Convenient audio streaming, storage and playback would hardly be imaginable without the contributions of Swedish sound specialist Lars Liljeryd (finalist for the European Inventor Award 2017).
Blending his lifelong love of music and his largely self-taught knowledge of electronics, this iconoclastic inventor designed one of the world’s most popular digital audio compression codecs.
Spectral band replication (SBR) is a method for compressing digital audio files
It has made it possible for millions of people around the world to enjoy higher-quality sound conveniently and affordably. It was conceived by Swedish inventor Lars Liljeryd and taken from drawing board to market with the help of a team of engineers that included Martin Dietz from Germany and Kristofer Kjörling, Per Ekstrand and Fredrik Henn from Sweden. Without SBR, many of today’s smartphones, portable music devices, digital radios, video cameras, TVs and personal computers would be much less efficient at downloading, storing and streaming audio media.
Liljeryd’s ideas revolutionised an entire industry
His concept for improving upon existing coding formats raised the bar for digital audio technology to levels never thought possible. It expanded on other audio compression techniques, notably MP3 and Advanced Audio Coding (AAC), which many experts believed had already reached their full potential. And, probably most important to the wide, global audience that relies on SBR – and to the music aficionado who developed it – SBR ensures that music still sounds really, really good.
SBR’s efficiency and high fidelity quickly won over satellite broadcasting, mobile phone and internet companies. It was soon added to popular music players, most notably Apple’s iTunes, and supported by multimedia plug-ins like Adobe Flash Player.
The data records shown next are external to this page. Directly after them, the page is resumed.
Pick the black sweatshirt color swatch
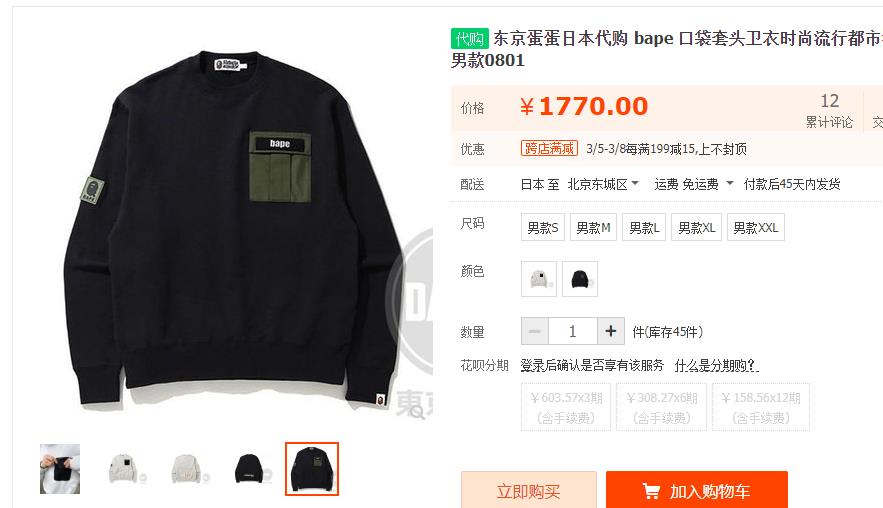tap(579, 279)
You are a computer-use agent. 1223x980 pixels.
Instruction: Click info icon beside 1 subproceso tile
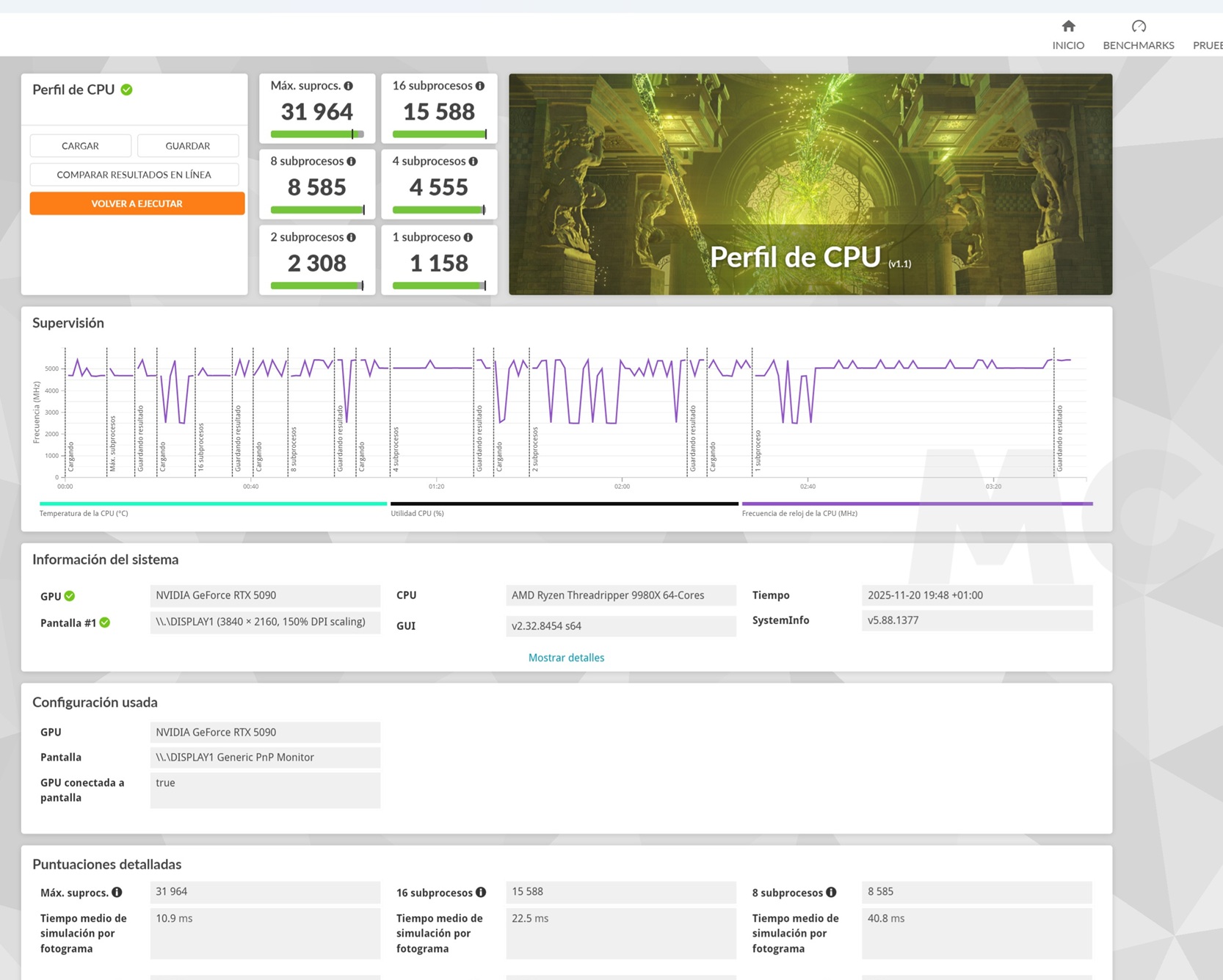pyautogui.click(x=468, y=237)
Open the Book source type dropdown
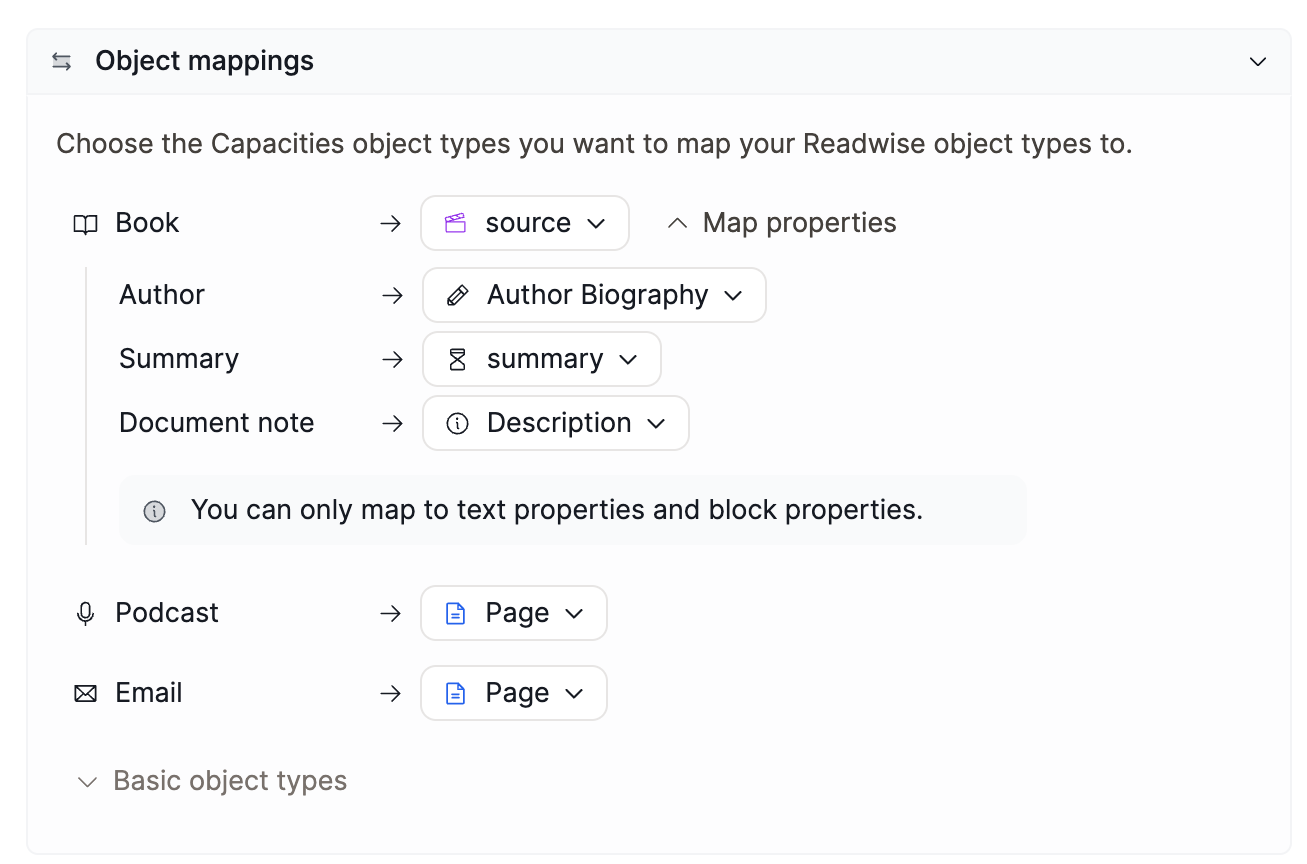1307x864 pixels. coord(525,223)
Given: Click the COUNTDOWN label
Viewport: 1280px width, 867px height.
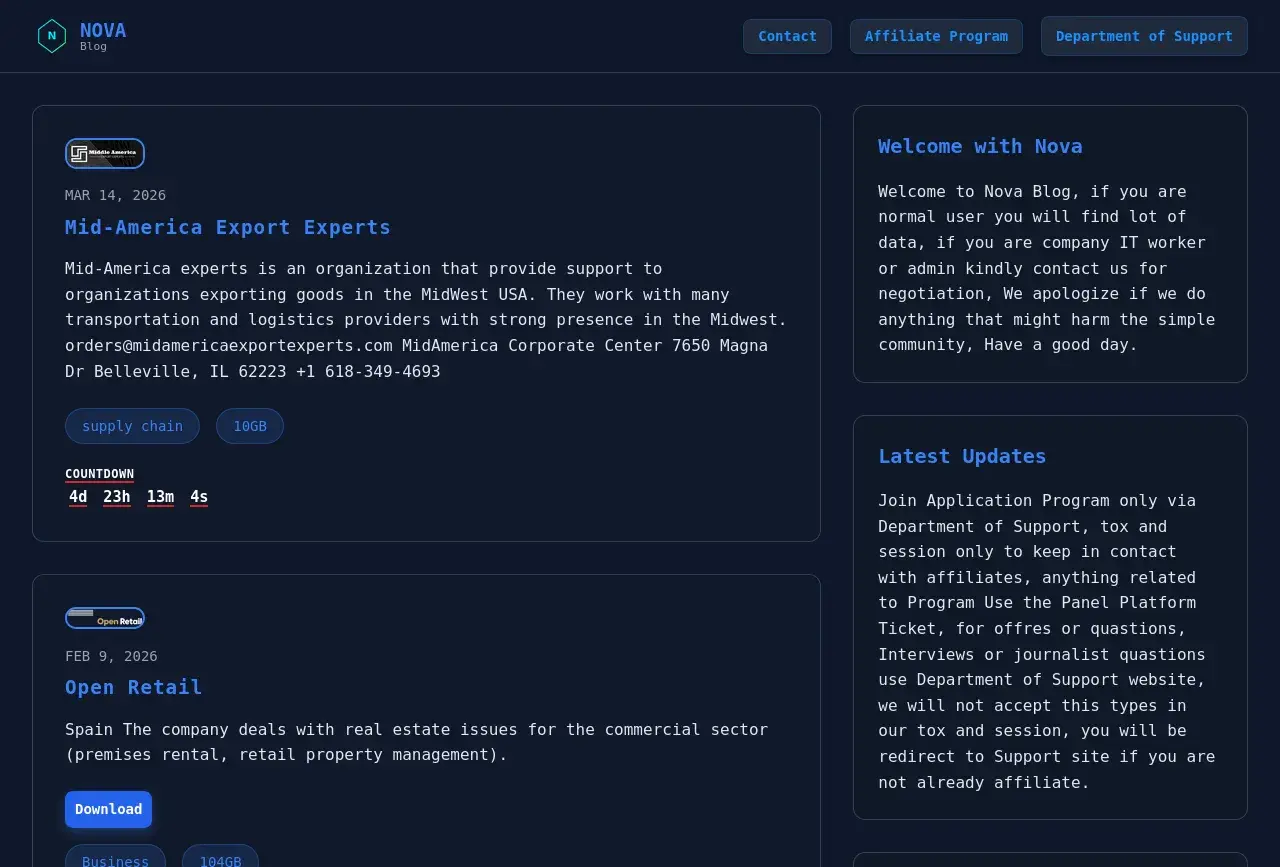Looking at the screenshot, I should click(x=99, y=474).
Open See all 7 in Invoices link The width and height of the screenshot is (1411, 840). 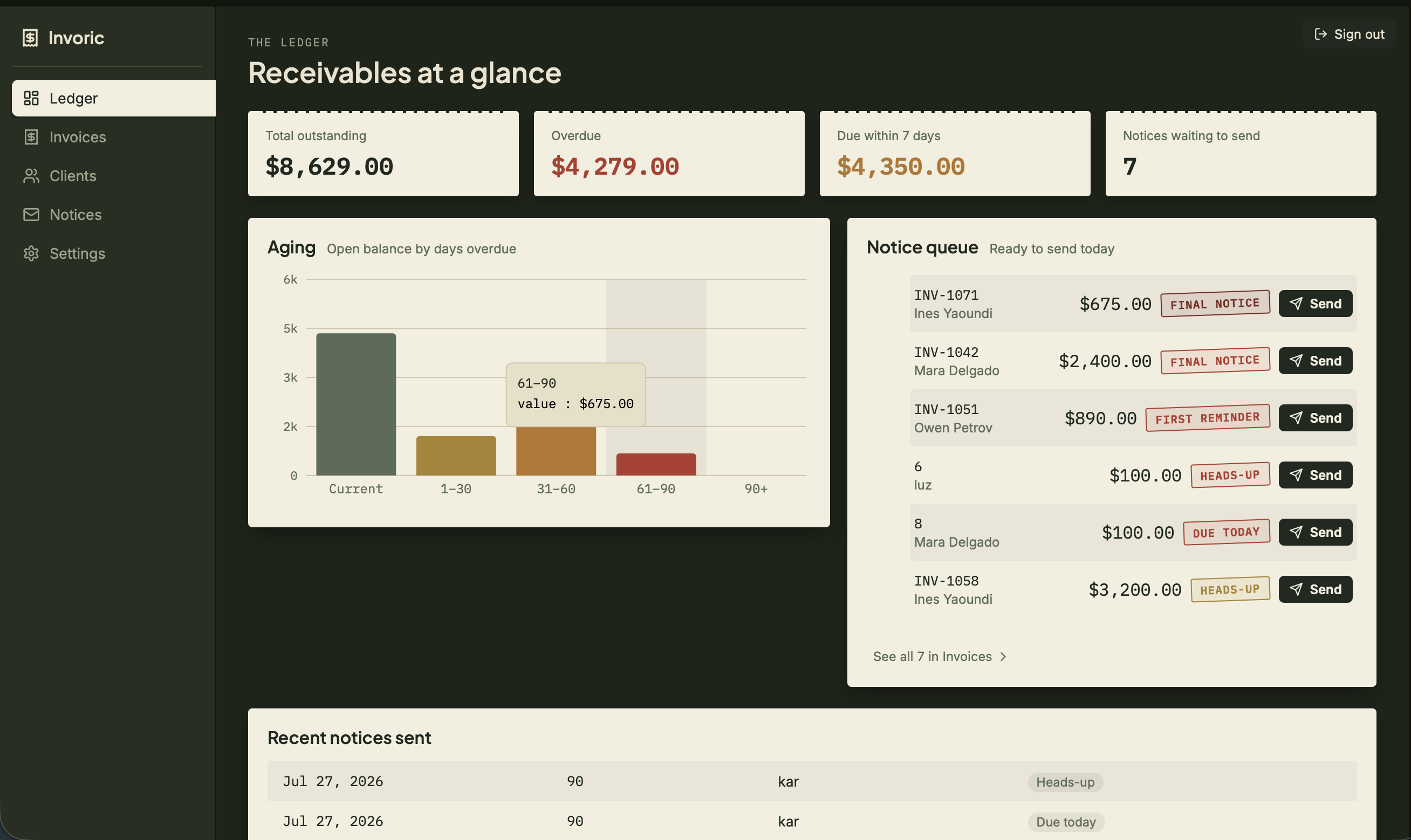pyautogui.click(x=940, y=657)
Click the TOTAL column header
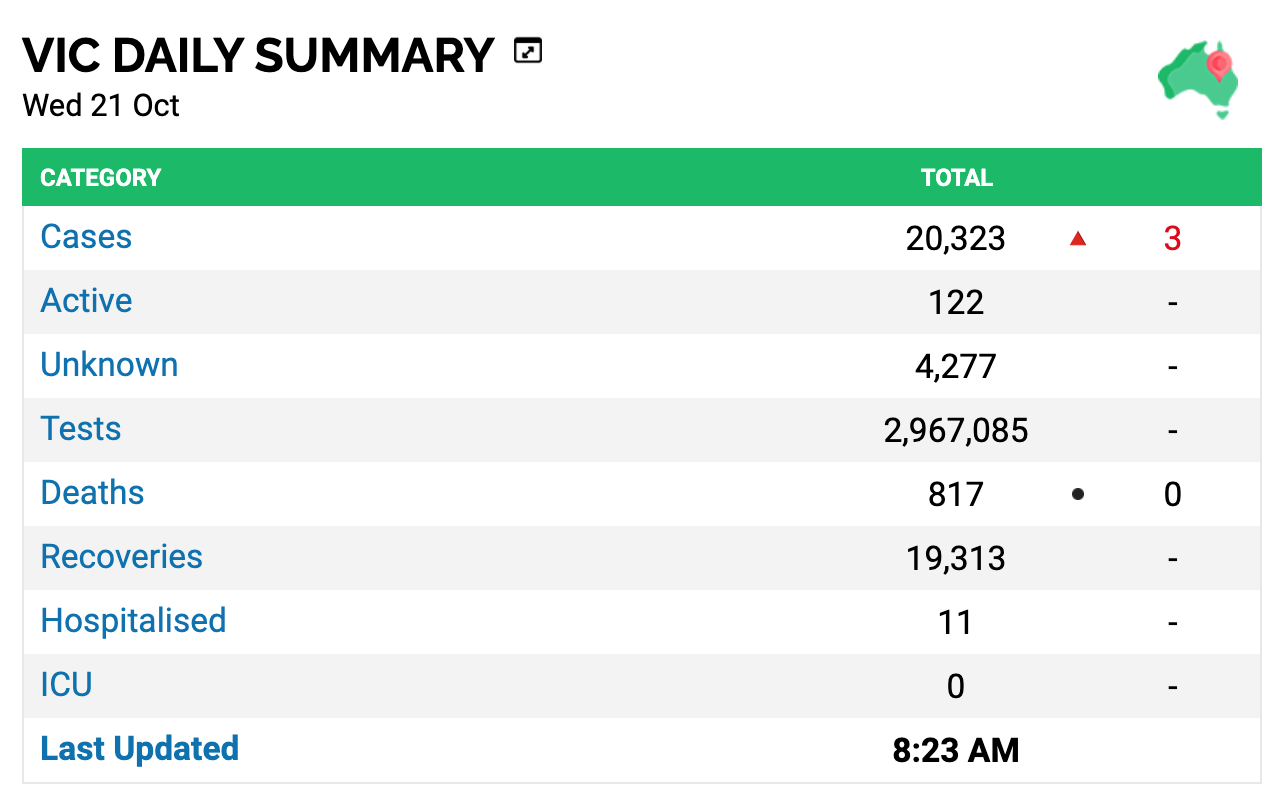 (x=956, y=178)
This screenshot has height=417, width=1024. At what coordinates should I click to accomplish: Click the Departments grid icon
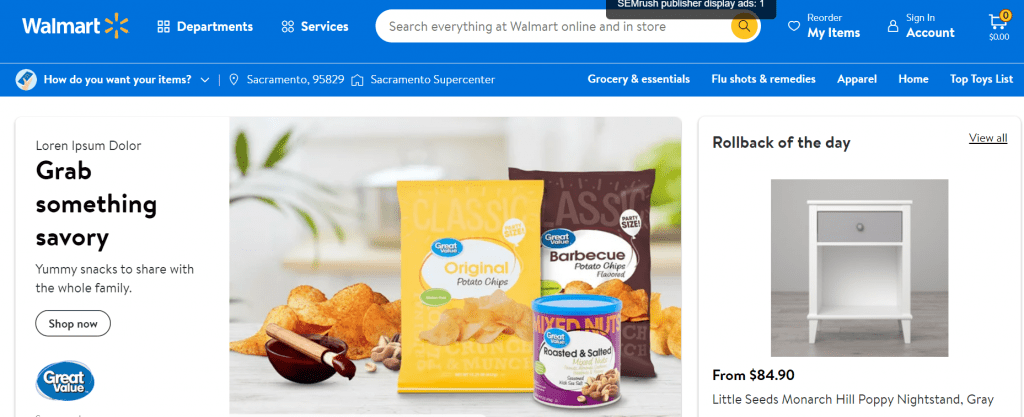coord(164,27)
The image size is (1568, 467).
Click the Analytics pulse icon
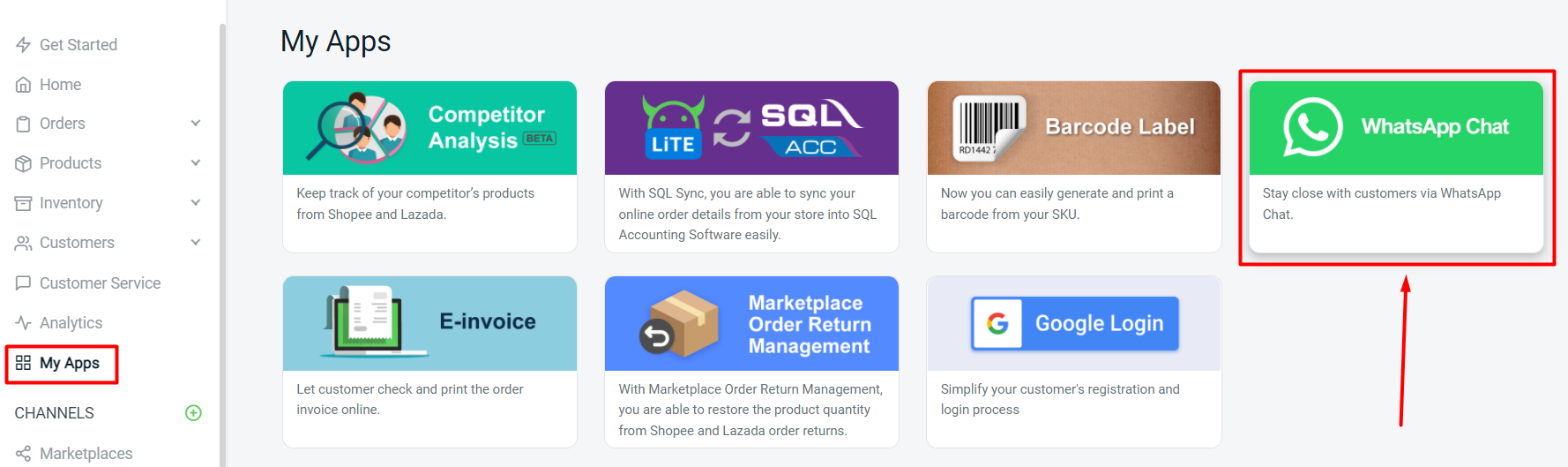23,323
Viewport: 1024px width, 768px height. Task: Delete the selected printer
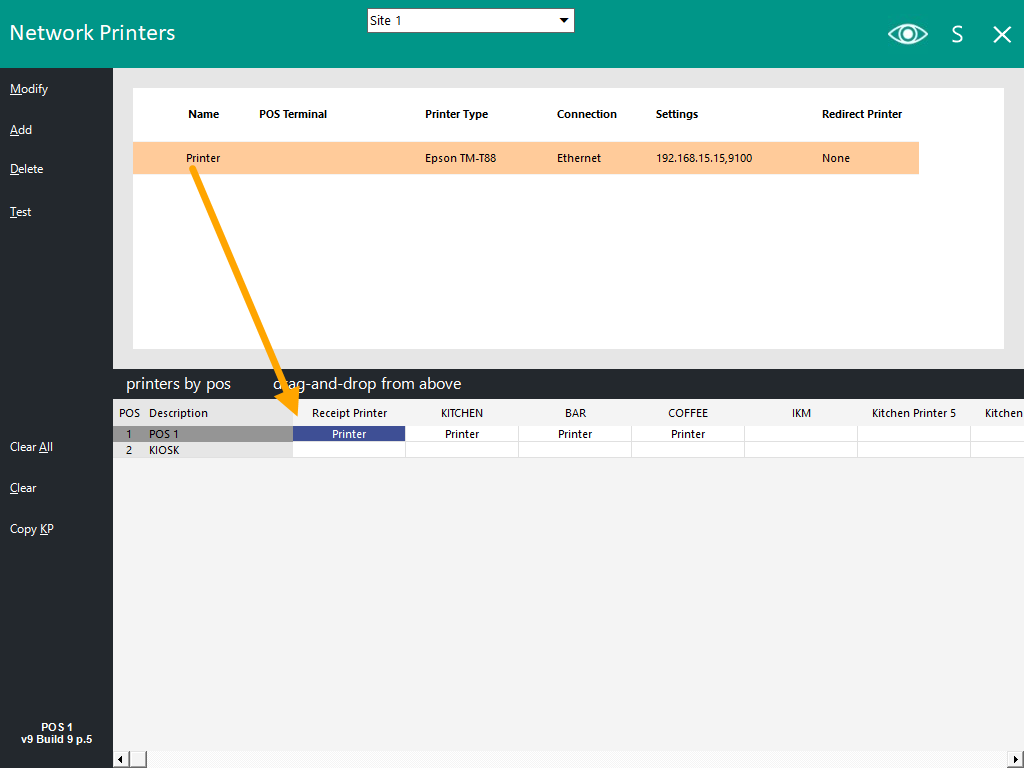(x=26, y=168)
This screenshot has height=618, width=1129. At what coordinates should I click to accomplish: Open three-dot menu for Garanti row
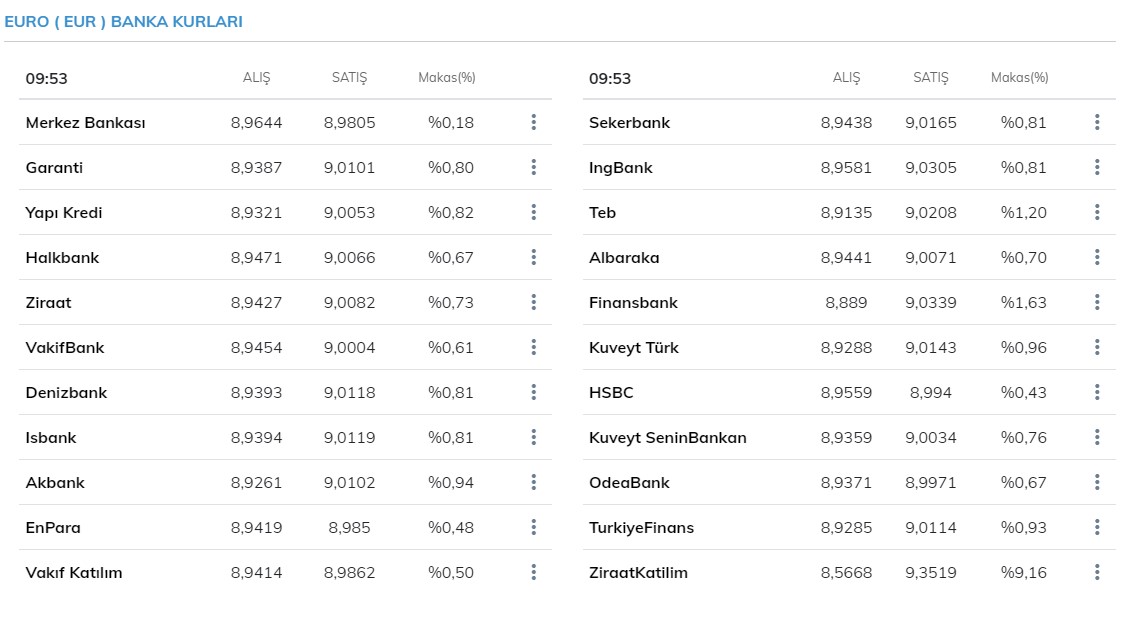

Now standard on an estimated six billion devices around the globe, ranging from video cameras to smartphones and personal computers, if ubiquity alone is indicative of societal benefit, then SBR has the numbers to support it. However, SBR’s true value is the high sound quality it provides while paring down storage and transmission space, giving a global audience a wider choice and greater control of the music and audio programmes they listen to.
Lars Liljeryd – from an early age Liljeryd was actively involved in music – especially rock and roll – and combined this with a fascination for electronics. If he wasn’t playing drums in one of the bands he had joined, he was likely to be experimenting with ham radio or amplifiers, even selling simple crystal radios to friends.
By 1971, he had set up his first business to rebuild Hammond organs, giving them a more “rocking” sound. In 1973, one of his bands had a No. 1 hit in Sweden.
Then starting in the 1980s, Liljeryd was responsible for a string of sound-related innovations: a deep-diver communication system for the offshore oil industry, for which he won an ocean technology prize, a portable high-sensitivity capacitive hydrophone system used by the Swedish navy, and a digital hearing-aid system.